EXERCISE DETAILS:
Present the rows below as a Markdown table with two columns, Number and Line, giving each row its number and its text. Leave out any blank lines.

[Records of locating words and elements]
——————————

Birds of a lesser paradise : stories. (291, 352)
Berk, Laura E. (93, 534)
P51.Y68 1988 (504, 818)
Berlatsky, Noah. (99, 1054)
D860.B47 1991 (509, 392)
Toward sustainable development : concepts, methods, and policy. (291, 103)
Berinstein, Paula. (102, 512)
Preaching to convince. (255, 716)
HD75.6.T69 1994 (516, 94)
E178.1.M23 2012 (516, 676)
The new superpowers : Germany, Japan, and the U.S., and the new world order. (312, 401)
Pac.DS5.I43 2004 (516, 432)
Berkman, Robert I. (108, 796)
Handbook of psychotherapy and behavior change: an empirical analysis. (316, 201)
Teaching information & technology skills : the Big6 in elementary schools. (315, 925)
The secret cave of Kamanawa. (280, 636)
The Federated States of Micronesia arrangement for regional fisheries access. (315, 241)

——————————

FINISHED TASK:
| Number | Line |
|---|---|
| 1 | Birds of a lesser paradise : stories. (291, 352) |
| 2 | Berk, Laura E. (93, 534) |
| 3 | P51.Y68 1988 (504, 818) |
| 4 | Berlatsky, Noah. (99, 1054) |
| 5 | D860.B47 1991 (509, 392) |
| 6 | Toward sustainable development : concepts, methods, and policy. (291, 103) |
| 7 | Berinstein, Paula. (102, 512) |
| 8 | Preaching to convince. (255, 716) |
| 9 | HD75.6.T69 1994 (516, 94) |
| 10 | E178.1.M23 2012 (516, 676) |
| 11 | The new superpowers : Germany, Japan, and the U.S., and the new world order. (312, 401) |
| 12 | Pac.DS5.I43 2004 (516, 432) |
| 13 | Berkman, Robert I. (108, 796) |
| 14 | Handbook of psychotherapy and behavior change: an empirical analysis. (316, 201) |
| 15 | Teaching information & technology skills : the Big6 in elementary schools. (315, 925) |
| 16 | The secret cave of Kamanawa. (280, 636) |
| 17 | The Federated States of Micronesia arrangement for regional fisheries access. (315, 241) |